Avakadolu dondurma fikri kimden çıktı merak ediyorum😄

Yorum ve yıldız bırakmayı unutmayın 💙

'Bunu yapmadığını söyle '

'Pratik olarak ben yapmadım ama teoride yardımım olabilir'

'Kevin'

İsyanıma engel olamadığım bir ses ile cılız bir direnişe kalkıştığımda karşımda duran manzara değişmiyordu. Her şeyin bu kadar normal başlamasından şüphelenmemek benim hatamdı. Nedret hanımın bizim için ayarladığı alanda etkinlik ekibi ile görüşecek ve ilerlemeler için Kevin'ın yapacağı toplantıya katılacaktım. Sosyal medyalarım için bir kaç tane duyuru görseli çekmek en büyük görevimdi. Ancak durduğum alandan etrafıma bakmaya devam ederken içimde tepinen birisi var gibi hissediyordum. Etraf mavinin tonlarında çiçeklerle kuşatılmıştı ve bizi gören herkesin bakışlarından bu çiçeklerin benimle alakalı olduğunu anlamamak aptallık olurdu. Birde ilk andan beri hemen yanımda keyiften keyife geçen bir gülümsemeye sahip arkadaşım varken.

'Şansını denemek isteyene taktik veririm ama bu kadarını beklemiyordum'

'Andrei mi yaptı bunu'

'Minik Rus çarımız çok havalı'

'Adama değişik lakaplar takma işini bırakıp düzgünce açıklama yapsan keşke'

Olumsuz bir ses çıkarıp hızla çiçeklerin en yoğun olduğu alana ilerlediğin de onu takip ettim. Saçlarımından dağılan tutamlar şimdiden ensemi deli gibi yakmaya başlamıştı. Gözlerim gittikçe çoğalan çiçeklerde dolaşırken yalnız olmadığımı fark ettim.

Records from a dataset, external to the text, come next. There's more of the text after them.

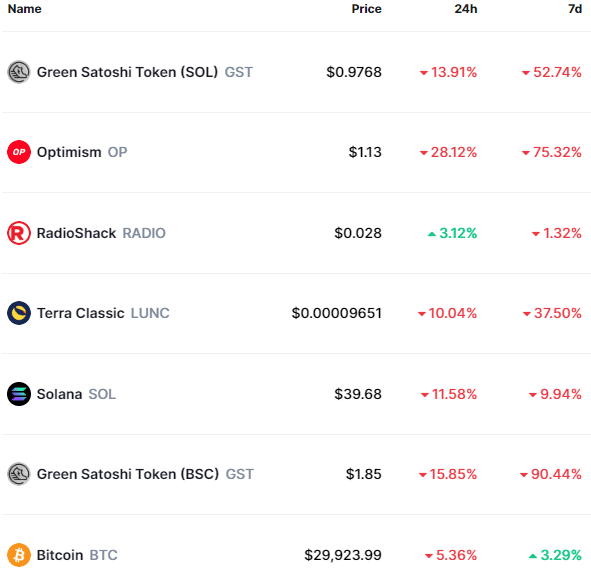Sort by the 7d column header

tap(575, 9)
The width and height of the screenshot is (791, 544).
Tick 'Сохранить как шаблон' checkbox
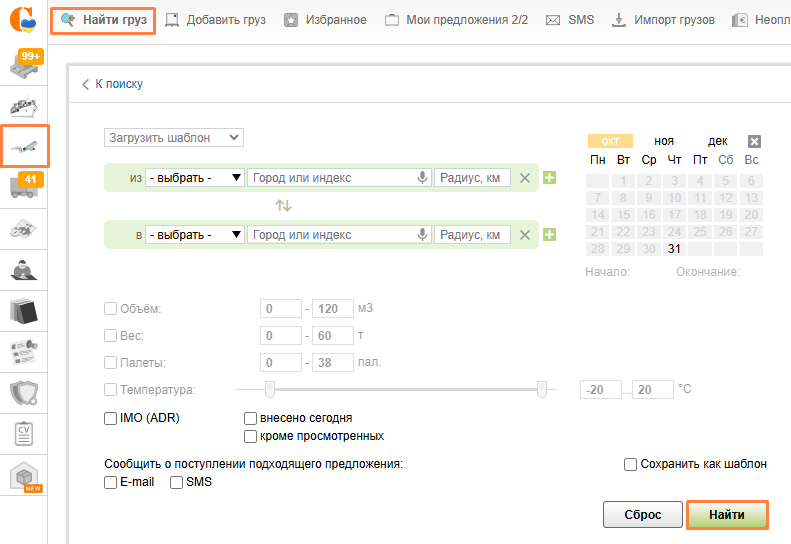pyautogui.click(x=630, y=464)
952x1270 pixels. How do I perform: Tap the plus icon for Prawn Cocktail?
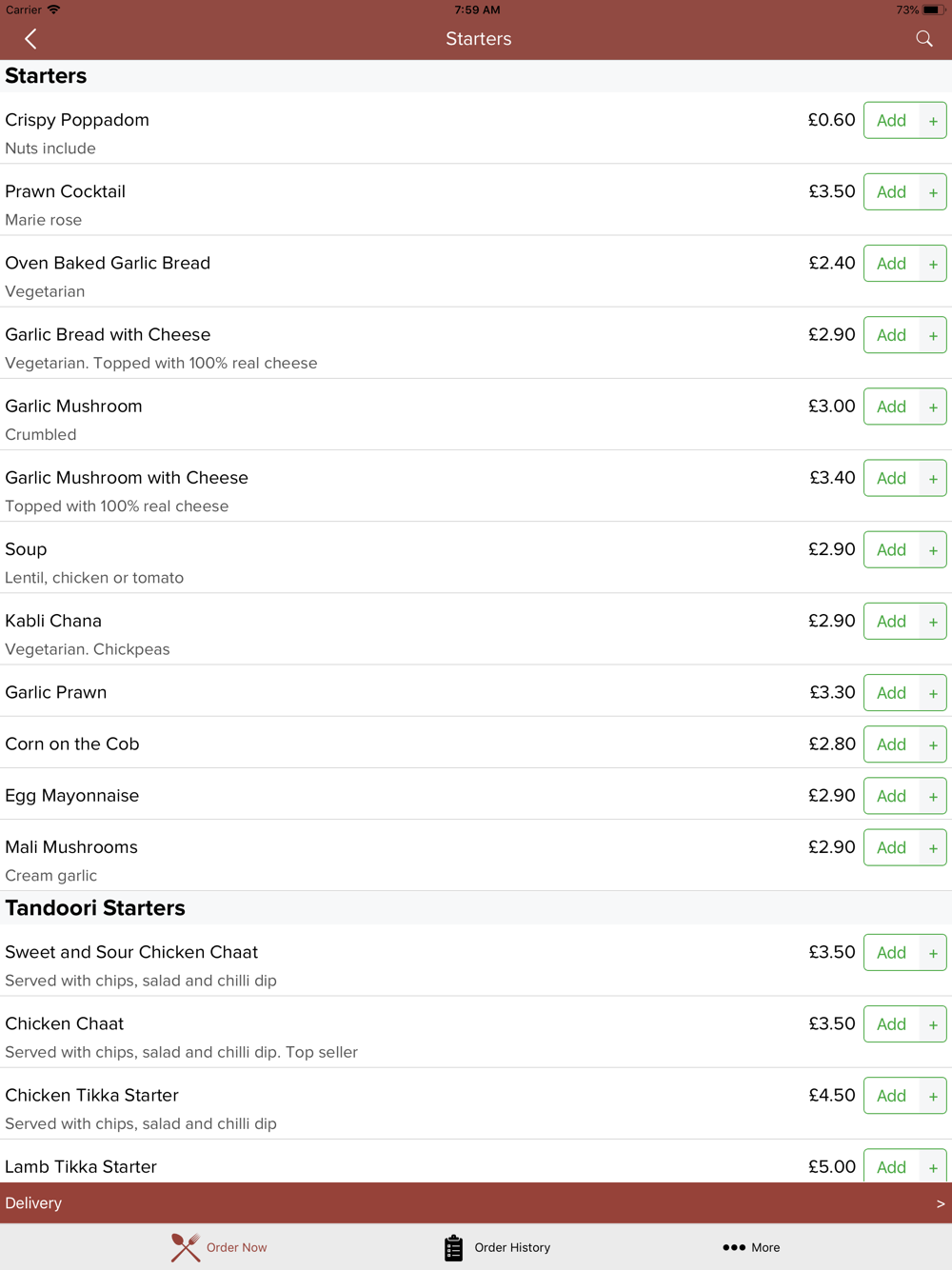[x=933, y=192]
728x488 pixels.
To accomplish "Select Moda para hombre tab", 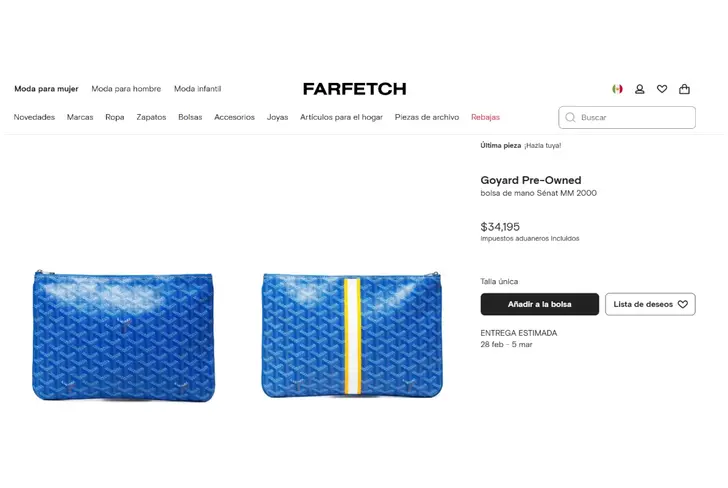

'Sanırım maviye takıntılı biri'

'Ah aralarında bir şifre bence'

Benden önce davranan arkadaşım sahip olduğu en gıcık ses tonu ile Arslan'a baktığında elinde ki kartı bana uzattı. İkisi arasında ki bakışmaya katılmak istemediğim için karta odaklanmak daha mantıklı geldiğinde hızlıca aldığım küçük zarfı okumak için hızlı hareketlerde bulundum.

'Bana seninle ilk yemeğe çıkma şansını getiren mavi çiçekli o defile elbisesiydi. Bu sefer sana şans getirmesi için oradalar. Andrei'

Beni izleyen ikili ile elimdeki kartı defalarca okuduğumda içimdeki suçluluk hissi ile yoğrulamaya başlamıştım bile. Şans vermemiştim ki gözlerim bana göz kırpan kahvelerle buluştuğunda ensemdeki yanma hissinin omurgama yayıldığını hissediyordum. Diğer yanımda duran maviler beni dikkatle izlerken elimde ki kağıttın sert yapısı diken gibi batıyordu.

'Gerçekten de aranızda bir şey olmalı yoksa deli mi bu adam her taraf çiçek olmuş işimizi yapamıyoruz'

Nick'in sesi üçümüzün arasına bomba gibi düşerken gözlerimde ki kızgın ifade ile en yakın arkadaşıma baktım. Yüzünde ki ifade hiç bozulmamış bir şekilde bana bakıyor olması ile yenilgimi kabul ettim. Omuzlarıma çöken bir yük ile çiçeklerin önünde olduğum yere çökerken patlayan flash ile gözlerimi kıstım. Gerçekten bir de kulis videosu vardı.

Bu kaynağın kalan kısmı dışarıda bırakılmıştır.